Assisted Living - Assisted-living Philosophy
While the definition of assisted living varies widely across states, there are several core terms that appear in state definitions. Assisted living is generally viewed as home-like and offers residential units and the availability of supportive and health-related services available to meet scheduled and unscheduled needs, twenty-four hours a day. Assisted living is viewed as the consumer's home, and as such includes the amenities that people generally expect in a residence, including a door that locks, a private bathroom, temperature control, a food preparation area, and the freedom to make choices about the types of services that are available. In addition, twenty-eight states have included a philosophy of assisted living (up from twenty-two states in 1998 and fifteen in 1996). These statements describe assisted living as a model that promotes the independence, dignity, privacy, decision-making, and autonomy of residents, and supports aging in place.
Regulations specifically governing assisted living have grown rapidly. By 2000, twenty-nine states and the District of Columbia had a licensing category or statute using the term assisted living, and four other states were in the process of developing such regulations. By contrast, only twenty-two states had such regulations in 1998. However, assisted-living facilities are regulated in the other states under rules that may use other terms, such as residential care facilities or personal care homes.

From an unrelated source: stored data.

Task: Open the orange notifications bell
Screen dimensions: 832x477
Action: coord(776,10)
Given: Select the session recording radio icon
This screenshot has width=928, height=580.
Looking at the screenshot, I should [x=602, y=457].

In 2000, states reported a total of 32,886 licensed facilities with 795,391 units or beds, a 30 percent increase over 1998. However, information was not reported by all states. Assisted living has developed primarily as a private pay market. However, by mid-2000, thirty-eight states covered services in residential settings—under either assisted-living or board-and-care licensing categories—through Medicaid, and coverage was being planned in three other states plus the District of Columbia. While the number of states covering services in residential settings has grown, the number of beneficiaries served remains limited with about 60,000 people served, a 50 percent increase in two years. Over 36 percent of the units (or beds) are located in three states: California (136,719), Florida (77,292), and Pennsylvania (73,075). Since 1998, the number of licensed facilities has soared in Delaware (by 214 percent), Iowa (144 percent), New Jersey (139 percent), and Wisconsin (119 percent). Ten states reported growth in licensed facilities of between 40 percent and 100 percent in the past two years: Alaska, Arizona, Kansas, Indiana, Massachusetts, Minnesota, Nebraska, New York, South Dakota, and Texas.
Within the industry and among state officials, there is often a debate about where assisted living lies on a social-medical continuum. Hawes et al. found that some operators view assisted living as a nonmedical model (without RN staffing) that provides high privacy and low service. Others view it as a high-privacy/high-service model that offers a wide range of services, aging in place, and private units. Over half of all the facilities were considered low-privacy/low-service models that offered shared units and limited health services. The study also pointed out that many in the industry question whether privacy and service level were accurate variables to use in describing assisted living. The report concludes that there is no agreement at the operational level on what constitutes assisted living.
The Hawes report also examined whether facilities support aging in place, the ability to receive additional services as needs change. Fifty-four percent would not retain residents needing transfer assistance, 68 percent would not serve residents needing nursing care, and 55 percent would not retain people with severe cognitive impairment. Twenty-four percent of assisted-living residents received help with three or more activities of daily living (ADLs), compared to 84 percent of nursing-home residents. The authors note that these findings suggest that assisted living may not serve as a substitute for nursing-home care. However, in the absence of assisted living, it is likely that many residents with fewer ADL impairments would seek nursing home placement. The differences in impairment levels between residents of assisted-living facilities and nursing homes may in fact be due to the availability of assisted-living facilities to serve residents with relatively low needs.
Findings from Hawes et al. contrast with those from Mollica which indicate that 87 percent of state licensing agencies feel that assistedliving facilities are providing as high a level of care as allowed by regulation. Anecdotally, licensing-agency staff indicate that some facilities may be serving people longer than they should (based on their staff capacity and training), even though the level of need is consistent with what is allowed by regulation.
The 1999 U.S. General Accounting Office (GAO) study of assisted living in four states (California, Florida, Ohio, and Oregon) concluded that these facilities support aging in place. Seventy-five percent of facilities included in the report said that they admitted residents who have mild to moderate memory or judgment problems, are incontinent but can manage on their own or with some help, have a short-term need for nursing care, or need oxygen supplementation. However, this level of care may be limited since it implies that people with severe memory loss who need more than occasional assistance with incontinence or who need nursing services for longer periods would not be served.